In This Review

The Threat Closer to Home: Hugo Chávez and the War Against America
The Threat Closer to Home: Hugo Chávez and the War Against America
By Douglas Schoen and Michael Rowan
Free Press, 2009, 240 pp

The recession must be taking its toll at the Free Press, for this limp stab at political sensationalism by two U.S. political consultants is emasculated by its unsubstantiated assertions and careless logic. Their book largely a cut-and-paste job, Schoen and Rowan fail to shock with any fresh revelations. Certainly, Venezuelan President Hugo Chávez is a shrewd and dangerous demagogue, and his recent successful campaign to win a referendum allowing him indefinite reelection has established a new benchmark for the unabashed mobilization of state resources to turn out the pro-government yes vote.
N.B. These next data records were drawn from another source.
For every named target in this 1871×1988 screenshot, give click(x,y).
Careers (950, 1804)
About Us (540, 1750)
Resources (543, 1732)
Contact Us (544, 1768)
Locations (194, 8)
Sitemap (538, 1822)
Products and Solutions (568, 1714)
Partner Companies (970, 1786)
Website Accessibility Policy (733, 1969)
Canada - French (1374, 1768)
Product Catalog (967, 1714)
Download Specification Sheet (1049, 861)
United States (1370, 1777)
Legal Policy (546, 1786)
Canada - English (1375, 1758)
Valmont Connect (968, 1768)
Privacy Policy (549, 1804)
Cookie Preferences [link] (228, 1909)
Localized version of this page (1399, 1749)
But does the "real threat" to the United States come from Chávez's links to Iran and Russia, as the authors allege, or rather more from the alluring ideological alternative he poses to a market-driven globalization that is self-imploding before our very eyes and his underreported but pervasive influence within many Latin American countries? Furthermore, Schoen and Rowan's proposals for a new Alliance for Progress-cum-Marshall Plan are utterly passé, and hard-pressed U.S. consumers are unlikely to applaud their suggested self-inflicted cutoff of the flow of Venezuelan oil. The authors are correct, however, to criticize the Bush administration for its surprising passivity in the face of the Chávez threat, even if they fail to offer actionable advice to the new administration.